> PROBLEM DESCRIPTION
Go through the entries and copy every one exactly.

(RAW DATA begins)

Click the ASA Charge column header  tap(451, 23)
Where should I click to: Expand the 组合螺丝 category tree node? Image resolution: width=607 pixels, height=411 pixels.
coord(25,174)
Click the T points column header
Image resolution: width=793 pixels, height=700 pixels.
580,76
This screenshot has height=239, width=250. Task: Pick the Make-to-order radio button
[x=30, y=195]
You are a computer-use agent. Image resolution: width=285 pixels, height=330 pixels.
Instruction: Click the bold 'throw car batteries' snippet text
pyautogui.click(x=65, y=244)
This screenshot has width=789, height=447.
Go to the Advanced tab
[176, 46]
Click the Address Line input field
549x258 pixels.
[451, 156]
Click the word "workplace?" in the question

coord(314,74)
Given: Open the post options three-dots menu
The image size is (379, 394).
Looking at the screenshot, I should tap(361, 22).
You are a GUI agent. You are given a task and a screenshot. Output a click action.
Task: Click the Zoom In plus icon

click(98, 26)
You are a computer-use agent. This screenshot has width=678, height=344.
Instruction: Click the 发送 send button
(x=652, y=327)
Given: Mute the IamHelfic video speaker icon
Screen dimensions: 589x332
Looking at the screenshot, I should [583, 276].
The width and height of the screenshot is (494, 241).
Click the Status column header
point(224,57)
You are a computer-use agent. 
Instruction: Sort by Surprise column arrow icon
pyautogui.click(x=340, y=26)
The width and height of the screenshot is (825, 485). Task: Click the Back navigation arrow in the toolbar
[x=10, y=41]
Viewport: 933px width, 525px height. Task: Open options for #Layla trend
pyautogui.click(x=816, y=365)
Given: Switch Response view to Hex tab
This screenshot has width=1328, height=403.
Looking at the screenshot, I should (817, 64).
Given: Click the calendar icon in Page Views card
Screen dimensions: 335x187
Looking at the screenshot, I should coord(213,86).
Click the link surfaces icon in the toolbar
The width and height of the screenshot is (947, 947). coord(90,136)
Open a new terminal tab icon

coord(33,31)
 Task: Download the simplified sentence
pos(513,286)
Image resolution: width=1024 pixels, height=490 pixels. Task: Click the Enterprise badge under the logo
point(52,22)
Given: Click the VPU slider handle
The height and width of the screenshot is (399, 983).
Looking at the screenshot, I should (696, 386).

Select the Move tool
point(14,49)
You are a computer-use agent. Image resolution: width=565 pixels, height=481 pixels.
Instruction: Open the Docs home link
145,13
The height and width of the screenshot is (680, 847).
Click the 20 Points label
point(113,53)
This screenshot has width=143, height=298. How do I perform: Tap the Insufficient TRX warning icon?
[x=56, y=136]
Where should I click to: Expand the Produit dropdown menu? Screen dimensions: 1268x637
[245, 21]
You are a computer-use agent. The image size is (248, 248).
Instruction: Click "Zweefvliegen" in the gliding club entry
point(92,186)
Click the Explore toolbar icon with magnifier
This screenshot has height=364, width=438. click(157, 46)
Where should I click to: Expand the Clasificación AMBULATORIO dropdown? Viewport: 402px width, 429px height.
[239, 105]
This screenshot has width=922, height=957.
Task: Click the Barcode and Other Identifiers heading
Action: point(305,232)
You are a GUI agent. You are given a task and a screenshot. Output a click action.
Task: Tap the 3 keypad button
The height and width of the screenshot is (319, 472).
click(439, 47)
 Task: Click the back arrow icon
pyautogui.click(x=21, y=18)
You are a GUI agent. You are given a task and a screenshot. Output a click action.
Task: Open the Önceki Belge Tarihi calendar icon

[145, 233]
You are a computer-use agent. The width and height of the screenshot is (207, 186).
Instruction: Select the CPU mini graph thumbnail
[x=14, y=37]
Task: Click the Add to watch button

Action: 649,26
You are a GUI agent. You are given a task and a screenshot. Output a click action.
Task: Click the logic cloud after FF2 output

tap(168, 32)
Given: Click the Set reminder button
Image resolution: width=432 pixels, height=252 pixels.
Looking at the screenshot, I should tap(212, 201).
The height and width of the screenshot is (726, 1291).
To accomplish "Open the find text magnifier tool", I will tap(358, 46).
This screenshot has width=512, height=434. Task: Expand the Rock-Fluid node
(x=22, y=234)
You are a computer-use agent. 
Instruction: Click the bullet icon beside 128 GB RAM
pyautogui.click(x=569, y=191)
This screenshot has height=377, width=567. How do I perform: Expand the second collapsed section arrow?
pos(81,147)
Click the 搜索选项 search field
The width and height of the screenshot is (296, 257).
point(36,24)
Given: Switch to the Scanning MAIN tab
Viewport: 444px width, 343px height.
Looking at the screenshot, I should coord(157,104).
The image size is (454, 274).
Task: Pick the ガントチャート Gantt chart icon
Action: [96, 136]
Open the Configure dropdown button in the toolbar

(RAW DATA ends)

> ANSWER FOR THIS EXERCISE
Click the ASA Charge column header  tap(451, 23)
Where should I click to: Expand the 组合螺丝 category tree node? Image resolution: width=607 pixels, height=411 pixels.
coord(25,174)
Click the T points column header
Image resolution: width=793 pixels, height=700 pixels.
580,76
This screenshot has height=239, width=250. Task: Pick the Make-to-order radio button
[x=30, y=195]
You are a computer-use agent. Image resolution: width=285 pixels, height=330 pixels.
Instruction: Click the bold 'throw car batteries' snippet text
pyautogui.click(x=65, y=244)
This screenshot has width=789, height=447.
Go to the Advanced tab
[176, 46]
Click the Address Line input field
549x258 pixels.
[451, 156]
Click the word "workplace?" in the question

coord(314,74)
Given: Open the post options three-dots menu
The image size is (379, 394).
Looking at the screenshot, I should tap(361, 22).
You are a GUI agent. You are given a task and a screenshot. Output a click action.
Task: Click the Zoom In plus icon

click(98, 26)
You are a computer-use agent. This screenshot has width=678, height=344.
Instruction: Click the 发送 send button
(x=652, y=327)
Given: Mute the IamHelfic video speaker icon
Screen dimensions: 589x332
Looking at the screenshot, I should [583, 276].
The width and height of the screenshot is (494, 241).
Click the Status column header
point(224,57)
You are a computer-use agent. 
Instruction: Sort by Surprise column arrow icon
pyautogui.click(x=340, y=26)
The width and height of the screenshot is (825, 485). Task: Click the Back navigation arrow in the toolbar
[x=10, y=41]
Viewport: 933px width, 525px height. Task: Open options for #Layla trend
pyautogui.click(x=816, y=365)
Given: Switch Response view to Hex tab
This screenshot has width=1328, height=403.
Looking at the screenshot, I should (817, 64).
Given: Click the calendar icon in Page Views card
Screen dimensions: 335x187
Looking at the screenshot, I should coord(213,86).
Click the link surfaces icon in the toolbar
The width and height of the screenshot is (947, 947). coord(90,136)
Open a new terminal tab icon

coord(33,31)
 Task: Download the simplified sentence
pos(513,286)
Image resolution: width=1024 pixels, height=490 pixels. Task: Click the Enterprise badge under the logo
point(52,22)
Given: Click the VPU slider handle
The height and width of the screenshot is (399, 983).
Looking at the screenshot, I should (696, 386).

Select the Move tool
point(14,49)
You are a computer-use agent. Image resolution: width=565 pixels, height=481 pixels.
Instruction: Open the Docs home link
145,13
The height and width of the screenshot is (680, 847).
Click the 20 Points label
point(113,53)
This screenshot has width=143, height=298. How do I perform: Tap the Insufficient TRX warning icon?
[x=56, y=136]
Where should I click to: Expand the Produit dropdown menu? Screen dimensions: 1268x637
[245, 21]
You are a computer-use agent. The image size is (248, 248).
Instruction: Click "Zweefvliegen" in the gliding club entry
point(92,186)
Click the Explore toolbar icon with magnifier
This screenshot has height=364, width=438. click(157, 46)
Where should I click to: Expand the Clasificación AMBULATORIO dropdown? Viewport: 402px width, 429px height.
[239, 105]
This screenshot has width=922, height=957.
Task: Click the Barcode and Other Identifiers heading
Action: point(305,232)
You are a GUI agent. You are given a task and a screenshot. Output a click action.
Task: Tap the 3 keypad button
The height and width of the screenshot is (319, 472).
click(439, 47)
 Task: Click the back arrow icon
pyautogui.click(x=21, y=18)
You are a GUI agent. You are given a task and a screenshot. Output a click action.
Task: Open the Önceki Belge Tarihi calendar icon

[145, 233]
You are a computer-use agent. The width and height of the screenshot is (207, 186).
Instruction: Select the CPU mini graph thumbnail
[x=14, y=37]
Task: Click the Add to watch button

Action: 649,26
You are a GUI agent. You are given a task and a screenshot. Output a click action.
Task: Click the logic cloud after FF2 output

tap(168, 32)
Given: Click the Set reminder button
Image resolution: width=432 pixels, height=252 pixels.
Looking at the screenshot, I should tap(212, 201).
The height and width of the screenshot is (726, 1291).
To accomplish "Open the find text magnifier tool", I will tap(358, 46).
This screenshot has width=512, height=434. Task: Expand the Rock-Fluid node
(x=22, y=234)
You are a computer-use agent. 
Instruction: Click the bullet icon beside 128 GB RAM
pyautogui.click(x=569, y=191)
This screenshot has height=377, width=567. How do I perform: Expand the second collapsed section arrow?
pos(81,147)
Click the 搜索选项 search field
The width and height of the screenshot is (296, 257).
point(36,24)
Given: Switch to the Scanning MAIN tab
Viewport: 444px width, 343px height.
Looking at the screenshot, I should coord(157,104).
The image size is (454, 274).
Task: Pick the ガントチャート Gantt chart icon
Action: [96, 136]
Open the Configure dropdown button in the toolbar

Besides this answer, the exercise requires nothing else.